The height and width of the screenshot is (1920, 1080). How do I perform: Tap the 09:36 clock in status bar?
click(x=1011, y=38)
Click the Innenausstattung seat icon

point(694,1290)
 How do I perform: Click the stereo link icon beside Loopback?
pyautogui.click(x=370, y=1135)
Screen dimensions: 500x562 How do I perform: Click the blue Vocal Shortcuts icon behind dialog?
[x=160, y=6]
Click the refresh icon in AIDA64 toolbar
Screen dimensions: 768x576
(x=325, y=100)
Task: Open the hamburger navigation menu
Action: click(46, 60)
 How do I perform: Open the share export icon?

• TASK DETAILS
Reproduce the material without any changes, beginning with the line that contains "Screen dimensions: 500x562" and continuing through the end of the material.

• RESPONSE TO THIS TASK
Screen dimensions: 500x562 How do I perform: Click the blue Vocal Shortcuts icon behind dialog?
[x=160, y=6]
Click the refresh icon in AIDA64 toolbar
Screen dimensions: 768x576
(x=325, y=100)
Task: Open the hamburger navigation menu
Action: click(46, 60)
 How do I perform: Open the share export icon?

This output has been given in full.